The Power of Connection
Today I went to visit FDR's home in Hyde Park. I've lived in the Hudson Valley for years, and had never been to see it – so today I decided to rectify the situation!
I really enjoyed it – I love all things historical, and it was fascinating finding out about FDR's life and family.
However, there was a single room that affected me mostly deeply. On March 12, 1933, FDR delivered the first of his Fireside chats. It was the first time a President had addressed the nation in such an intimate and informal way, and it had a profound impact. The simple, straightforward address focused on explaining the bank crisis in a way that people would understand, and that would encourage them to trust the banking system.
Sixty million people sat by their radios and listened to their president explain both the government's approach to addressing the crisis and the rationale for it. He spoke to them as though he were sitting with them in their living rooms.

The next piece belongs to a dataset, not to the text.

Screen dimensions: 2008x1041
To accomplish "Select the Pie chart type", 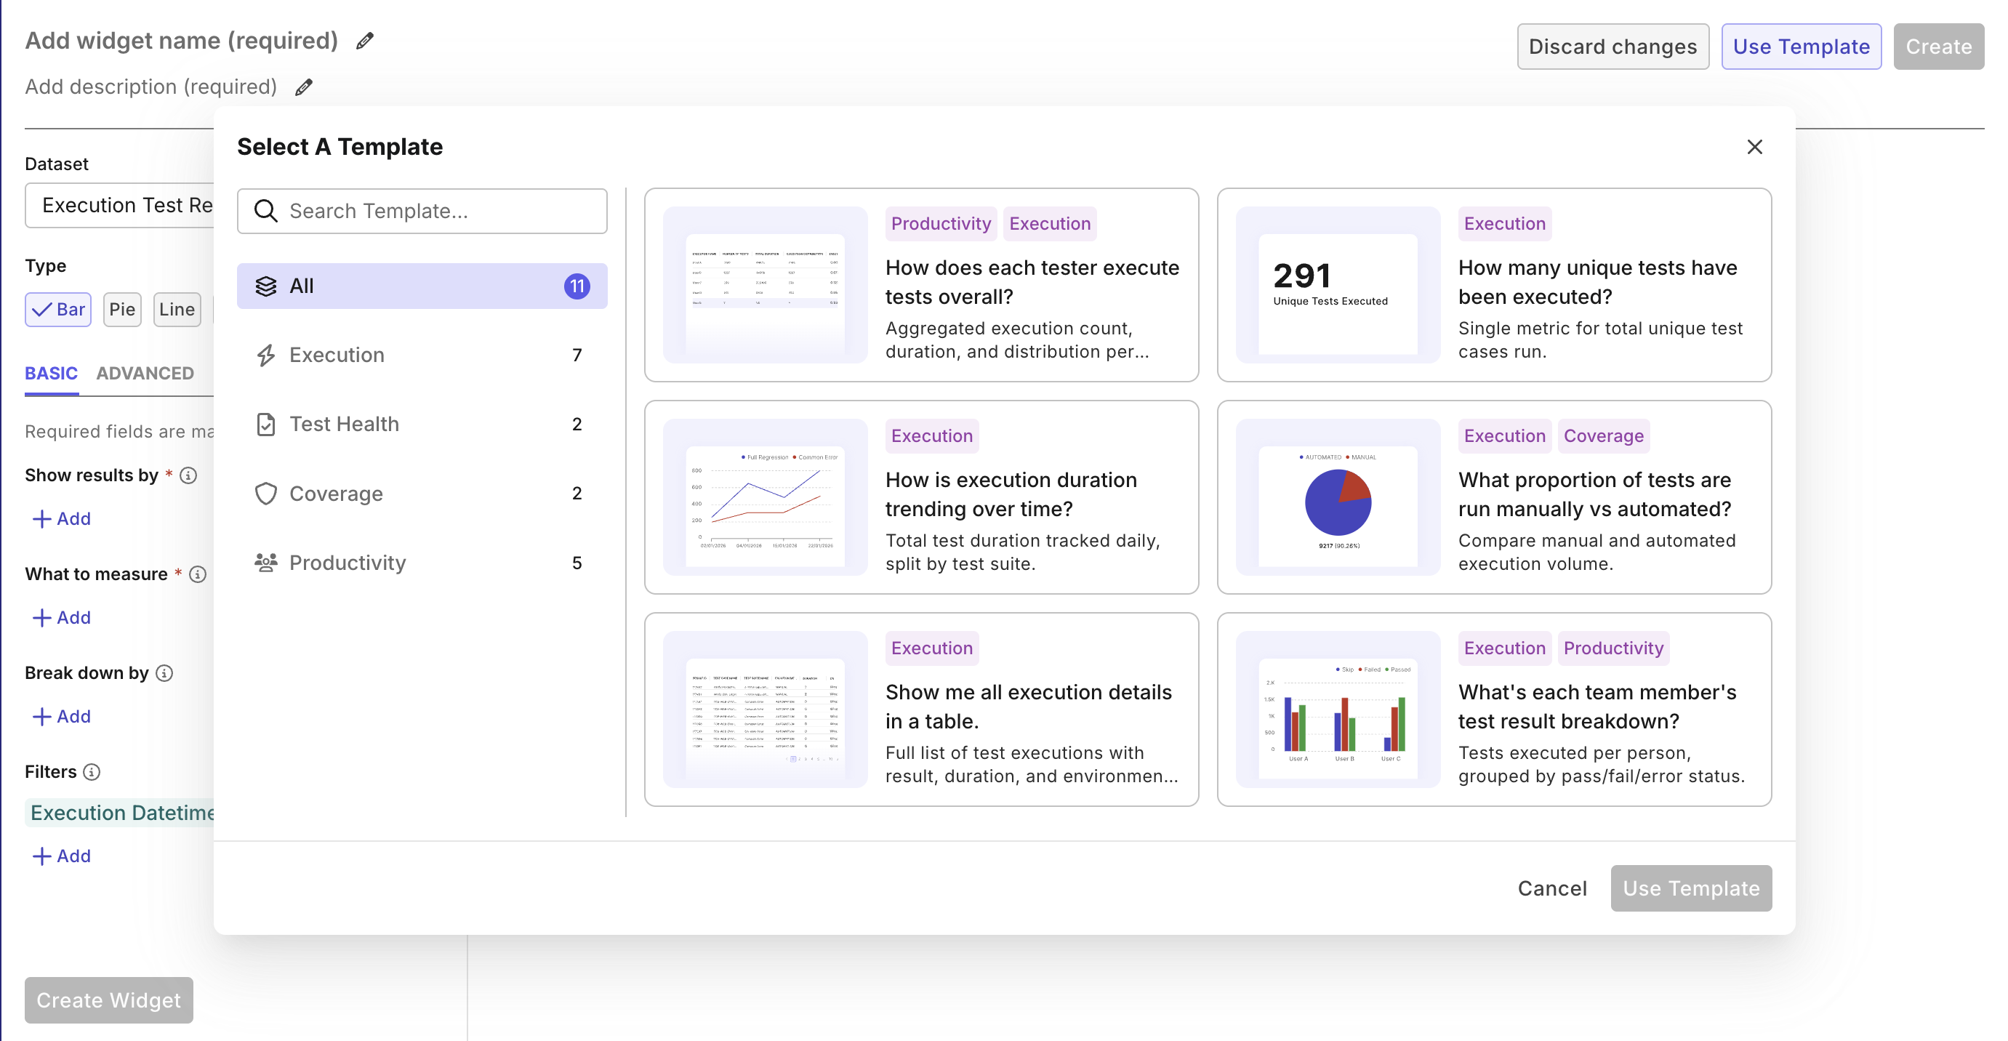I will tap(122, 309).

In the room in the Presidential Library dedicated to this historic event, they've papered the walls with hundreds of the many thousands of letters sent to FDR within a few days after the address. I spent some time walking around this room, reading these letters. They were typed and handwritten; sophisticated and simple; written on letterhead from captains of industry and on lined paper from schoolchildren. As I read, I found myself having to brush away tears.
Every single one carried essentially the same message: Thank you for speaking to me, Mr. President. Thank you for telling me the truth, and providing hope in this difficult situation. Thank you for leading us.
When the banks began reopening the next day, very few people withdrew their money.